§ PROBLEM STATEMENT
Scan the entries line by line and return those with "text".

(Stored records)
* * * *

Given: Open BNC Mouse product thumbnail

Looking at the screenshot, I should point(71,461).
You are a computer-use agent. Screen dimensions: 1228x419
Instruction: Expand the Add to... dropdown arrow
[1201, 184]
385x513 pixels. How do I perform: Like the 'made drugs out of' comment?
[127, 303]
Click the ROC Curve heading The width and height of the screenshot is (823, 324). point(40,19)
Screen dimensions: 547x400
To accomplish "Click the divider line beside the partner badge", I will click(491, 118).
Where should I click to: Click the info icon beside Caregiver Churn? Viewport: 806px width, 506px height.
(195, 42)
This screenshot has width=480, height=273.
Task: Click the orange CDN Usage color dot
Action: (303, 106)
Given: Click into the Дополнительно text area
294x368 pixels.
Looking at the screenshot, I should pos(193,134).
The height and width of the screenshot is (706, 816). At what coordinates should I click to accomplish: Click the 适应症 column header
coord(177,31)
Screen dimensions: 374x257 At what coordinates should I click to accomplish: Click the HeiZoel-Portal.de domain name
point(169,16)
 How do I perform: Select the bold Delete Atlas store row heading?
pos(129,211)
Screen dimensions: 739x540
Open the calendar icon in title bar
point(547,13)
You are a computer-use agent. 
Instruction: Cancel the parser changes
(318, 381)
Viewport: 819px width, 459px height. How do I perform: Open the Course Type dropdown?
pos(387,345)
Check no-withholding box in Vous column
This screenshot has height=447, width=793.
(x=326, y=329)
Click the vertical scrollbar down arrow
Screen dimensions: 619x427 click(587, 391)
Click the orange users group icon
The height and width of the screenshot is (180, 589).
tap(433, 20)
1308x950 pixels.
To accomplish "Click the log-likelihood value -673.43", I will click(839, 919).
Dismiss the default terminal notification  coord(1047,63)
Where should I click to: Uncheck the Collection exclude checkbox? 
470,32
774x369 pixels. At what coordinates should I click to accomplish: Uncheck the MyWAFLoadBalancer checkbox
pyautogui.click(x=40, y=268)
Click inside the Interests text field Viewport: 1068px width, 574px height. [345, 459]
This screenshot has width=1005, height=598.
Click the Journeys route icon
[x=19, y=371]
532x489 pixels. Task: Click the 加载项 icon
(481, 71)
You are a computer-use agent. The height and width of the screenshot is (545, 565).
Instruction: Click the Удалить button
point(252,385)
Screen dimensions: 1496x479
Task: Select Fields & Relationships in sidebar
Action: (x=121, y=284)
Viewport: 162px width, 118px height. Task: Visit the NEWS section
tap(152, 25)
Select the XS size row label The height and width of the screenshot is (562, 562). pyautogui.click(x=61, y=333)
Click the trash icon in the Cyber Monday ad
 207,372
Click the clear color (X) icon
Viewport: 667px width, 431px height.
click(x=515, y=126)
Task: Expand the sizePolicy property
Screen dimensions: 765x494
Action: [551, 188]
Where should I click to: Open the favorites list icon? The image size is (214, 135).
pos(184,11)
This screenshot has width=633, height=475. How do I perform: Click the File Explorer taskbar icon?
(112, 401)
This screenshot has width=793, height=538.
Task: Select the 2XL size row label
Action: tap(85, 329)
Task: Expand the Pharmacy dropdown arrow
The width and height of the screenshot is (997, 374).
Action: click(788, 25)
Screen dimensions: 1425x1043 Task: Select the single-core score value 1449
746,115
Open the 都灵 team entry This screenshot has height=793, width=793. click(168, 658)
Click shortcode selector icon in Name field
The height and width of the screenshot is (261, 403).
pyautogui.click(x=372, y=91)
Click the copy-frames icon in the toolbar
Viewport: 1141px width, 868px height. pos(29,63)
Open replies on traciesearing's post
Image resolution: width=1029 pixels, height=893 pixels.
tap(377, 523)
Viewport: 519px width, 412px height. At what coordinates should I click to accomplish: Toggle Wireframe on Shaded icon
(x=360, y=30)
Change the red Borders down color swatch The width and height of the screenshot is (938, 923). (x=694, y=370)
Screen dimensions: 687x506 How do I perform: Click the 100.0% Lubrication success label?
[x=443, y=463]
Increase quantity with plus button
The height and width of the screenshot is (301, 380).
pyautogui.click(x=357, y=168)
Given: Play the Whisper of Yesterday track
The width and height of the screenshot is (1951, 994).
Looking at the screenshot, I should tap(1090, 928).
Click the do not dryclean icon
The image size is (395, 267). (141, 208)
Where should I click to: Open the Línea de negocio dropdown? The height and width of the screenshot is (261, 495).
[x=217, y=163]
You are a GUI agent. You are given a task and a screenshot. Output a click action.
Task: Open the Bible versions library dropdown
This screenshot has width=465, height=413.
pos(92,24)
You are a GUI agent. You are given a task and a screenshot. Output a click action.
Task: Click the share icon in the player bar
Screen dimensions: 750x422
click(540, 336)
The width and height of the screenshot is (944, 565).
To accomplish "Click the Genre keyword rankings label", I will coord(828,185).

* * * *

§ RESULT FOR THIS TASK
Given: Click into the Дополнительно text area
Click inside the Interests text field Viewport: 1068px width, 574px height. [345, 459]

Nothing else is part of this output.